Permeability provides a measure of the ability of a porous medium to transmit fluid and is significant in evaluating reservoir productivity. A case study that compares different methods of permeability prediction in a complex carbonate reservoir is presented in this paper. Presence of siliciclastic fines and diagenetic minerals (e.g., dolomite) within carbonate breccias has resulted in a tight and heterogeneous carbonate reservoir in this case. Permeability estimations from different methods are discussed and compared. In the first part of the paper, permeability measurements from conventional core analysis (CCAL), mercury-injection capillary pressure (MICP) tests, modular formation dynamic tests (MDTs), and nuclear-magnetic-resonance (NMR) logs are discussed. Different combinations of methods can be helpful in permeability calculation, but depending on the nature and scale of each method, permeability assessment in heterogeneous reservoirs is a considerable challenge. Among these methods, the NMR log provides the most continuous permeability prediction. In the second part of the paper, the measured individual permeabilities are combined and calibrated with the NMR-derived permeability. The conventional NMR-based free-fluid (Timur-Coates) model is used to compute the permeability.
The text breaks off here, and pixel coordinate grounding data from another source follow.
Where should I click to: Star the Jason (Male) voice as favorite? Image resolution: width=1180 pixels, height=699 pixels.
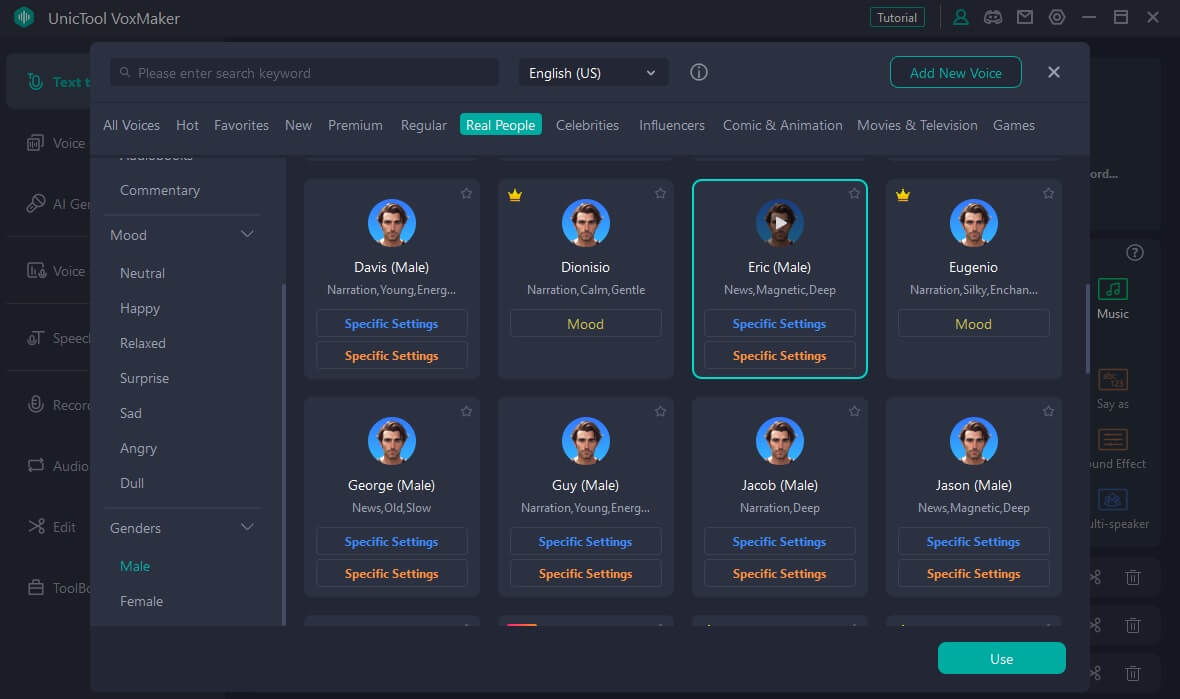(x=1048, y=411)
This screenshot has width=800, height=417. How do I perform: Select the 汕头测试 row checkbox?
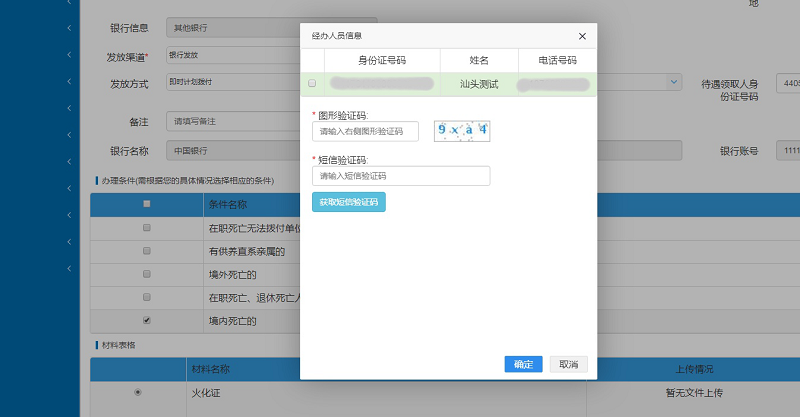click(312, 84)
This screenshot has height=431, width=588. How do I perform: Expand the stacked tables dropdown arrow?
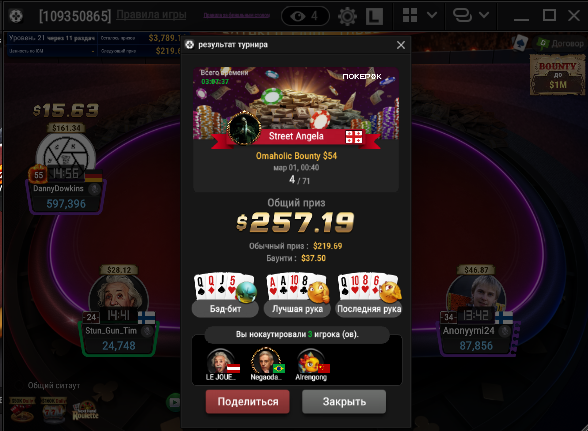pyautogui.click(x=484, y=15)
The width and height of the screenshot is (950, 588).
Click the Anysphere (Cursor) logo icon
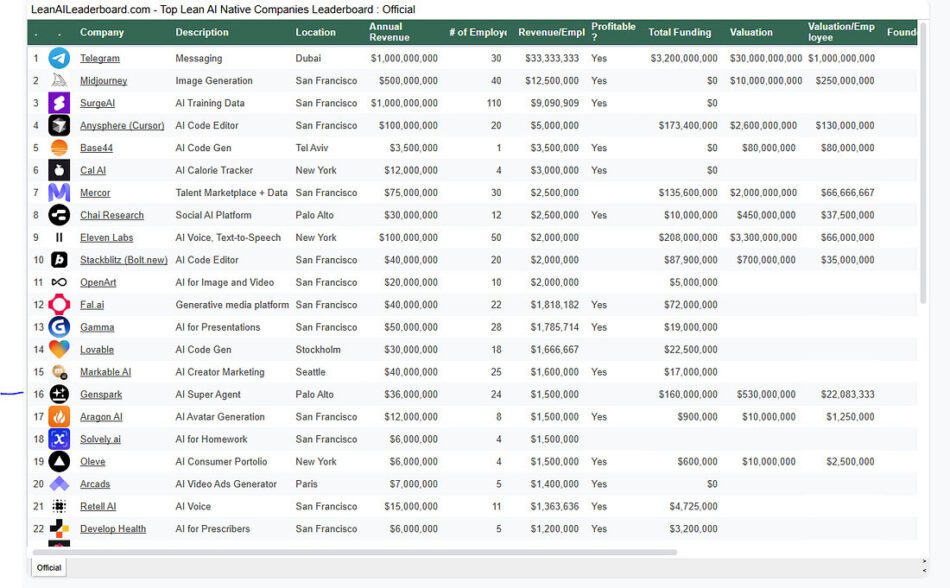tap(59, 125)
The NMRestimated permeability is influenced by wettability effects, presence of isolated pores, and residual oil in the invaded zone. new modified Timur-Coates model is established on the basis of fluid saturations and isolated pore volumes (PV) of the rock. This model yields a reasonable correlation with the scaled core-derived permeabilities. However, because of the reservoir heterogeneity, particularly in the brecciated intervals, discrepancies between the core data and the modified permeability model are expected.